Loss of Malignancy in Mouse Melanoma Cells by Long-Term Impact of Interferon-Beta In Vitro is Associated with N- and VE-Cadherins Suppression without Inhibition of Expression of EMT-Associated Twist and Slug Proteins

 Aim: To study the effect of long-term impact of mouse interferon-beta (IFN-b) on the behavior of mouse melanoma cells in vitro and in vivo and the expression of epithelial-mesenchymal transition (EMT) associated proteins. Materials and Methods: Studies were performed on mouse B16 melanoma cells as a tumor model (MM-4 cell line). Immunocytochemical and tumor cell biology approaches have been used in this study. Results: Long-time treatmentof MM-4 melanoma cellswith low-dose IFN-b (1/2 of IC50) leads to change their morphology, significant inhibition of cell growth and plating efficiency, suppression of cell migration and anchorage-independent growth in semisolid agar.
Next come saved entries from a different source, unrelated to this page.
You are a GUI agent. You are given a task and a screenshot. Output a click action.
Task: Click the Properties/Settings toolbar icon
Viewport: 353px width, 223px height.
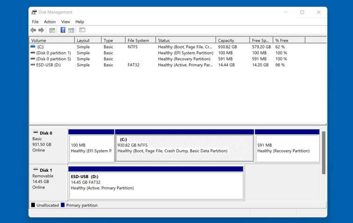pyautogui.click(x=82, y=30)
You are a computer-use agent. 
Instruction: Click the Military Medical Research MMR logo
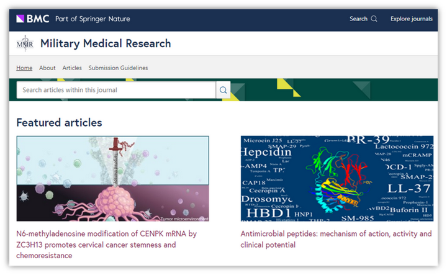[x=25, y=43]
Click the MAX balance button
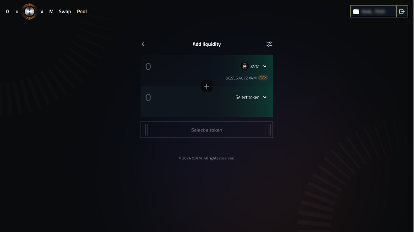 pos(263,78)
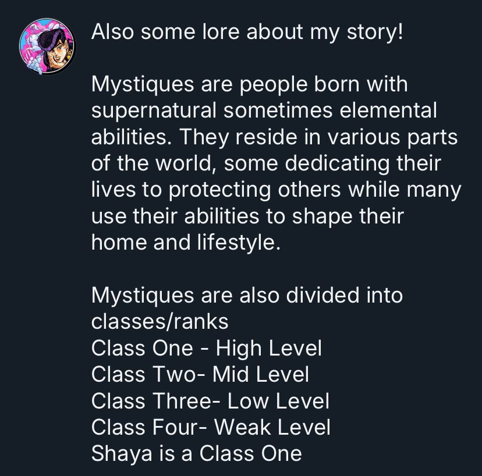The image size is (482, 476).
Task: Click the word "lore" in the first line
Action: tap(221, 31)
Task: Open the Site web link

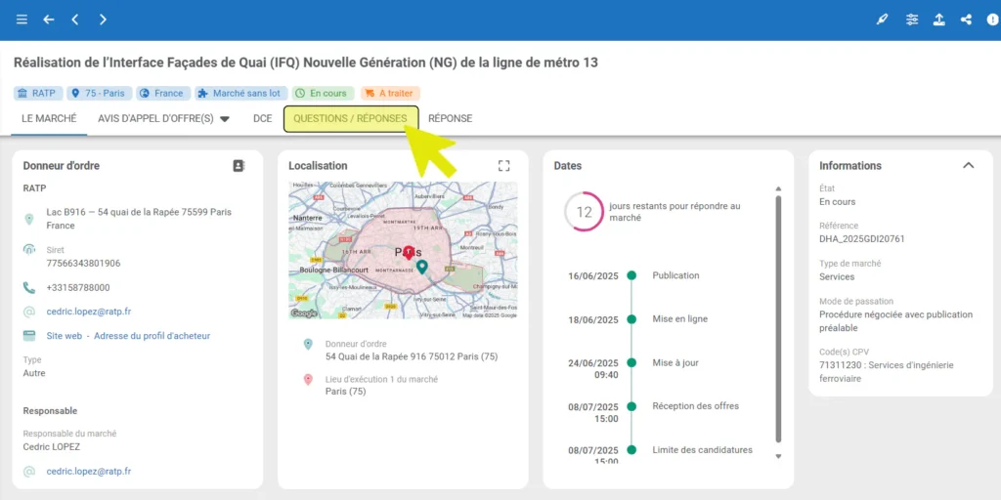Action: [64, 336]
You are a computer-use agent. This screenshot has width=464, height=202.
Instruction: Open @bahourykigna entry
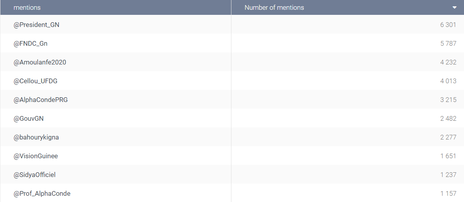coord(36,137)
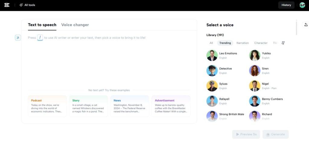Filter voices by Narration category
Screen dimensions: 309x144
coord(243,43)
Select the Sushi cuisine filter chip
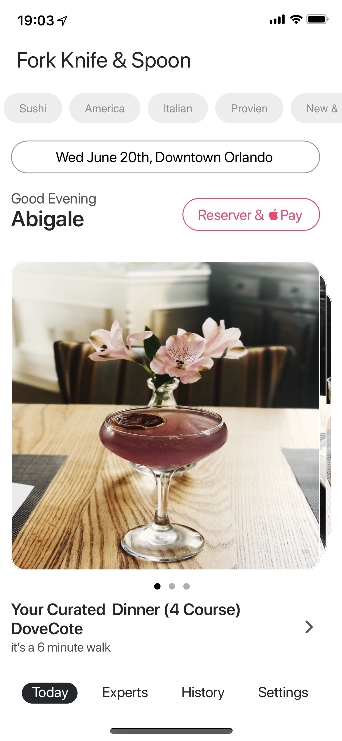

Moreover, IFN-modification of melanoma cells is accompanied by the significant suppression of their malignancy in vivo: growth of tumor induced by IFN-treated cells has inhibited on 50% and growth of metastases - on 90%. Also, IFN-modification of MM-4 cells affects on the expression of proteins involved in cell cycle regulation and inhibits expression of some molecules of adhesion (N-, VE-cadherins), but not influence on the expression of EMT-associated Twist and Slug proteins and E-cadherin. Conclusions: Long-term impact of mouse IFN-beta in low dose on melanoma cells in vitro changes their phenotype and inhibits their proliferative potential, signs of malignancy in vitro, tumorigenicity and metastatic ability in vivo. Loss of malignancy is associated with inhibition of N- and VE-cadherins expression, but not associated with the change of expression and subcellular localization of E-cadherin and EMT transcription factors Twist and Slug.